Could you give the records below again exactly, without the pictures?

§ **Data items**:
----------------

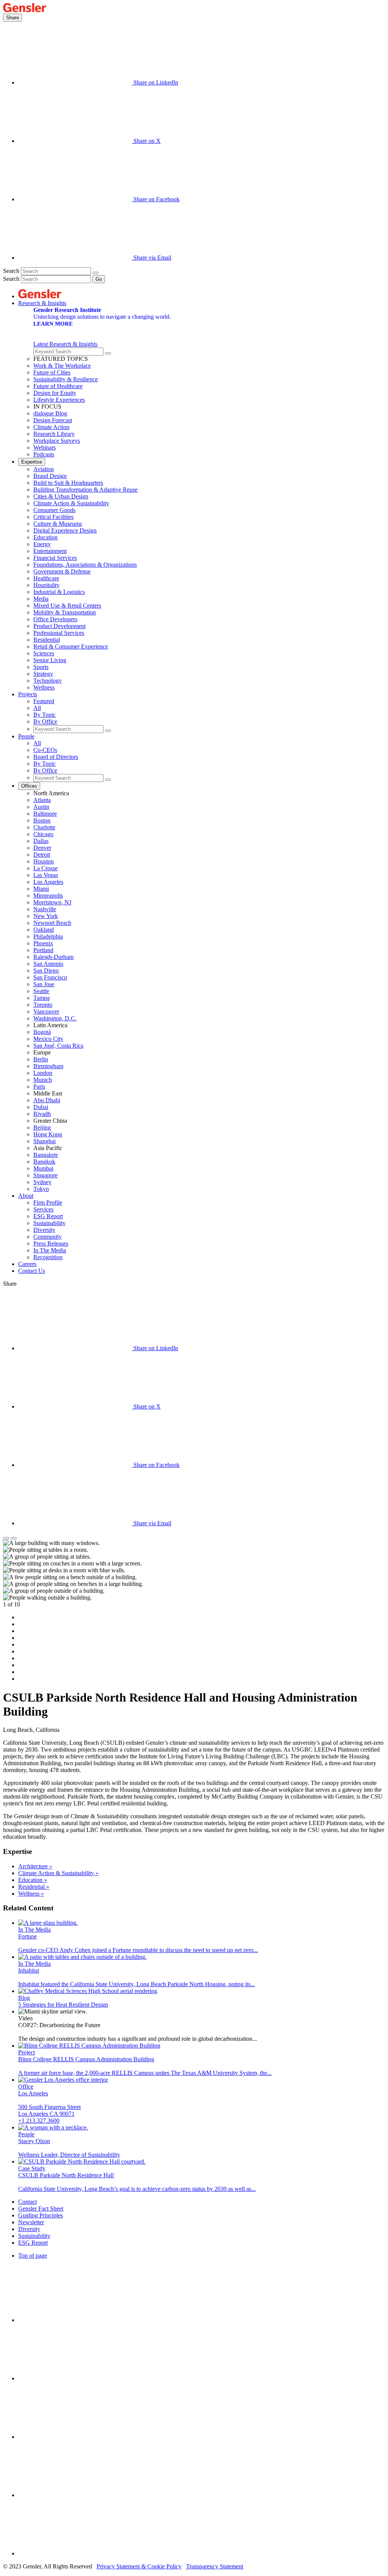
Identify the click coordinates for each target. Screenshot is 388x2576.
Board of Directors (55, 757)
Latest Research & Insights (65, 344)
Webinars (44, 447)
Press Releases (50, 1243)
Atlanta (42, 800)
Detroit (41, 854)
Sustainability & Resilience (65, 379)
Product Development (59, 626)
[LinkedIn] (75, 2320)
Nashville (44, 909)
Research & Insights (42, 303)
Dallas (40, 841)
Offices (29, 786)
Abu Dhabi (46, 1100)
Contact (27, 2201)
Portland (43, 950)
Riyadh (42, 1114)
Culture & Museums (57, 523)
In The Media (49, 1250)
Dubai (40, 1107)
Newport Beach (52, 923)
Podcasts (43, 454)
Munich (42, 1079)
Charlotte (44, 827)
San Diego (46, 970)
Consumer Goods (54, 510)
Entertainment (50, 551)
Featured (43, 701)
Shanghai (44, 1141)
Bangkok (44, 1161)
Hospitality (46, 585)
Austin (41, 807)
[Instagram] (75, 2378)
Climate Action (51, 427)
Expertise (31, 462)
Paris (39, 1086)
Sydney (42, 1182)
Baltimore (45, 813)
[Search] (95, 273)
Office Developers (55, 619)
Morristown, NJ (52, 902)
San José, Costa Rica (58, 1045)
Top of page (32, 2255)
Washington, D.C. (55, 1018)
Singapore (45, 1175)
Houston (43, 861)
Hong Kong (47, 1134)
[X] (75, 2436)
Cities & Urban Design (60, 496)
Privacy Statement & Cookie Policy (139, 2566)
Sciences (43, 653)
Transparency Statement (214, 2566)
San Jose (43, 984)
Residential (46, 639)
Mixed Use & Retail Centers (67, 605)
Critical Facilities (53, 517)
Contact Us (31, 1271)
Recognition (48, 1257)
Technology (47, 680)
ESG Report (48, 1216)
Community (47, 1236)
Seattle (41, 991)
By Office (45, 721)
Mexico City (48, 1039)
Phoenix (43, 943)
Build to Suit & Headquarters (68, 482)
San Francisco (50, 977)
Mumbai (43, 1168)
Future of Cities (51, 372)
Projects (27, 694)
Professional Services (58, 633)
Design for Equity (54, 393)
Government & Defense (62, 571)
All (37, 708)
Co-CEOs (45, 750)
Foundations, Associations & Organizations (85, 564)
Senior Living (49, 660)
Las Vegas (45, 875)
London (42, 1073)
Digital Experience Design (65, 530)
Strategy (43, 674)
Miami (41, 888)
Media (40, 598)
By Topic (44, 714)
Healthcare (46, 578)
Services (43, 1209)
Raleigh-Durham (53, 957)
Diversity (44, 1230)
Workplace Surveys (56, 440)
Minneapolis (48, 895)
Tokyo (41, 1189)
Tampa (41, 998)
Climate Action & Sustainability (71, 503)
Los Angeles (48, 882)
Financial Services (55, 558)
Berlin (40, 1059)
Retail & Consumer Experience (70, 646)
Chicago (43, 834)
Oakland (43, 929)
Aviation (43, 469)
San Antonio (48, 964)
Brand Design (50, 476)
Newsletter (31, 2222)
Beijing (42, 1127)
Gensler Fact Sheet (40, 2208)
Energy (42, 544)
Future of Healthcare (58, 386)
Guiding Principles (40, 2215)
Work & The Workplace (62, 365)
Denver (42, 848)
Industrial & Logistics (59, 592)
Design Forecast (52, 420)
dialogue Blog (50, 413)
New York (45, 916)
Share (12, 17)
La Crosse (45, 868)
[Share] (6, 1538)
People (26, 736)
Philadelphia (48, 936)
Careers (27, 1264)
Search (11, 271)
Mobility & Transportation (64, 612)
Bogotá (42, 1032)
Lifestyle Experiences (59, 399)
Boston (41, 820)
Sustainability (49, 1223)
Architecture (35, 1866)
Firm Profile (47, 1202)
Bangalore (45, 1155)
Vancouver (46, 1011)
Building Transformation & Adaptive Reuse (85, 489)
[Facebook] (75, 2495)
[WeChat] (75, 2553)
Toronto (42, 1004)
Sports (40, 667)
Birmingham (48, 1066)
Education (45, 537)
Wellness (44, 687)
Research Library (54, 434)
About (25, 1195)
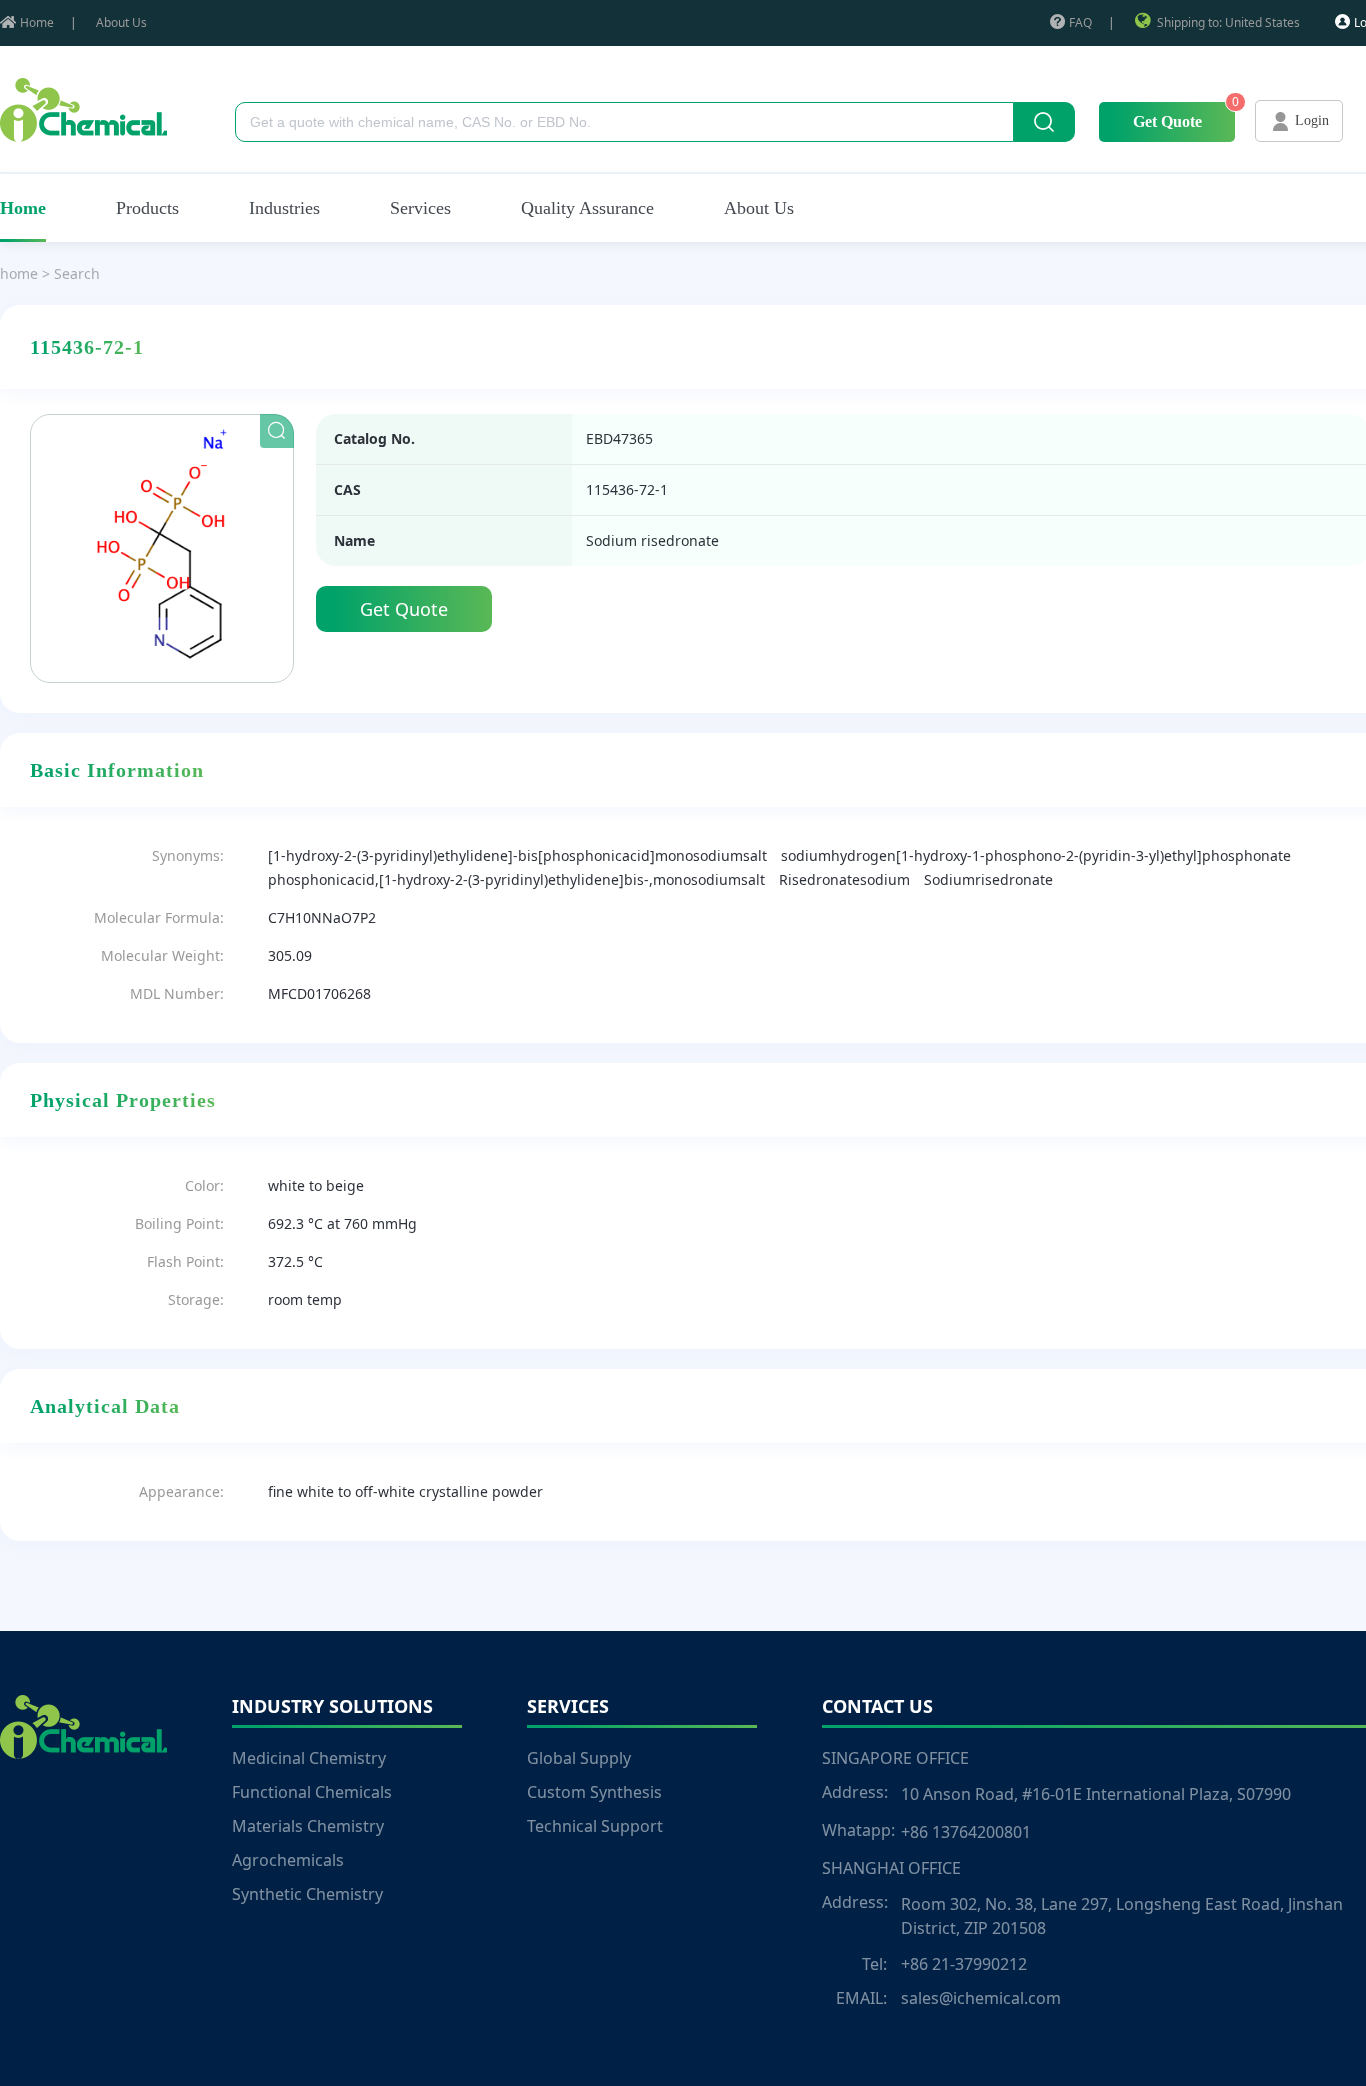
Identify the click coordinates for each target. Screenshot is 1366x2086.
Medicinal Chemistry (309, 1758)
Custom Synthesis (594, 1792)
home (19, 273)
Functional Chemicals (312, 1792)
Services (420, 208)
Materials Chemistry (308, 1826)
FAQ (1080, 22)
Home (37, 22)
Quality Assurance (587, 208)
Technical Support (595, 1826)
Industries (284, 208)
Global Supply (579, 1758)
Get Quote (1167, 121)
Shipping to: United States (1228, 22)
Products (147, 208)
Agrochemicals (288, 1860)
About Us (121, 22)
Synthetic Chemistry (307, 1894)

----------------

§ **Task answer**:
Identify the click coordinates for each target. Screenshot is 388x2576.
Board of Directors (55, 757)
Latest Research & Insights (65, 344)
Webinars (44, 447)
Press Releases (50, 1243)
Atlanta (42, 800)
Detroit (41, 854)
Sustainability & Resilience (65, 379)
Product Development (59, 626)
[LinkedIn] (75, 2320)
Nashville (44, 909)
Research & Insights (42, 303)
Dallas (40, 841)
Offices (29, 786)
Abu Dhabi (46, 1100)
Contact (27, 2201)
Portland (43, 950)
Riyadh (42, 1114)
Culture & Museums (57, 523)
In The Media (49, 1250)
Dubai (40, 1107)
Newport Beach (52, 923)
Podcasts (43, 454)
Munich (42, 1079)
Charlotte (44, 827)
San Diego (46, 970)
Consumer Goods (54, 510)
Entertainment (50, 551)
Featured (43, 701)
Shanghai (44, 1141)
Bangkok (44, 1161)
Hospitality (46, 585)
Austin (41, 807)
[Instagram] (75, 2378)
Climate Action (51, 427)
Expertise (31, 462)
Paris (39, 1086)
Sydney (42, 1182)
Baltimore (45, 813)
[Search] (95, 273)
Office Developers (55, 619)
Morristown, NJ (52, 902)
San José, Costa Rica (58, 1045)
Top of page (32, 2255)
Washington, D.C. (55, 1018)
Singapore (45, 1175)
Houston (43, 861)
Hong Kong (47, 1134)
[X] (75, 2436)
Cities & Urban Design (60, 496)
Privacy Statement & Cookie Policy (139, 2566)
Sciences (43, 653)
Transparency Statement (214, 2566)
San Jose (43, 984)
Residential (46, 639)
Mixed Use & Retail Centers (67, 605)
Critical Facilities (53, 517)
Contact Us (31, 1271)
Recognition (48, 1257)
Technology (47, 680)
ESG Report (48, 1216)
Community (47, 1236)
Seattle (41, 991)
By Office (45, 721)
Mexico City (48, 1039)
Phoenix (43, 943)
Build to Suit & Headquarters (68, 482)
San Francisco (50, 977)
Mumbai (43, 1168)
Future of Cities (51, 372)
Projects (27, 694)
Professional Services (58, 633)
Design for Equity (54, 393)
Government & Defense (62, 571)
All (37, 708)
Co-CEOs (45, 750)
Foundations, Associations & Organizations (85, 564)
Senior Living (49, 660)
Las Vegas (45, 875)
London (42, 1073)
Digital Experience Design (65, 530)
Strategy (43, 674)
Miami (41, 888)
Media (40, 598)
By Topic (44, 714)
Healthcare (46, 578)
Services (43, 1209)
Raleigh-Durham (53, 957)
Diversity (44, 1230)
Workplace Surveys (56, 440)
Minneapolis (48, 895)
Tokyo (41, 1189)
Tampa (41, 998)
Climate Action & Sustainability (71, 503)
Los Angeles (48, 882)
Financial Services (55, 558)
Berlin (40, 1059)
Retail & Consumer Experience (70, 646)
Chicago (43, 834)
Oakland (43, 929)
Aviation (43, 469)
San Antonio (48, 964)
Brand Design (50, 476)
Newsletter (31, 2222)
Beijing (42, 1127)
Gensler Fact Sheet (40, 2208)
Energy (42, 544)
Future of Healthcare (58, 386)
Guiding Principles (40, 2215)
Work & The Workplace (62, 365)
Denver (42, 848)
Industrial & Logistics (59, 592)
Design Forecast (52, 420)
dialogue Blog (50, 413)
New York (45, 916)
Share (12, 17)
La Crosse (45, 868)
[Share] (6, 1538)
People (26, 736)
Philadelphia (48, 936)
Careers (27, 1264)
Search (11, 271)
Mobility & Transportation (64, 612)
Bogotá (42, 1032)
Lifestyle Experiences (59, 399)
Boston (41, 820)
Sustainability (49, 1223)
Architecture (35, 1866)
Firm Profile (47, 1202)
Bangalore (45, 1155)
Vancouver (46, 1011)
Building Transformation & Adaptive Reuse (85, 489)
[Facebook] (75, 2495)
[WeChat] (75, 2553)
Toronto (42, 1004)
Sports (40, 667)
Birmingham (48, 1066)
Education (45, 537)
Wellness (44, 687)
Research Library (54, 434)
About (25, 1195)
Identify the click coordinates for each target. Screenshot is 1366x2086.
Medicinal Chemistry (309, 1758)
Custom Synthesis (594, 1792)
home (19, 273)
Functional Chemicals (312, 1792)
Services (420, 208)
Materials Chemistry (308, 1826)
FAQ (1080, 22)
Home (37, 22)
Quality Assurance (587, 208)
Technical Support (595, 1826)
Industries (284, 208)
Global Supply (579, 1758)
Get Quote (1167, 121)
Shipping to: United States (1228, 22)
Products (147, 208)
Agrochemicals (288, 1860)
About Us (121, 22)
Synthetic Chemistry (307, 1894)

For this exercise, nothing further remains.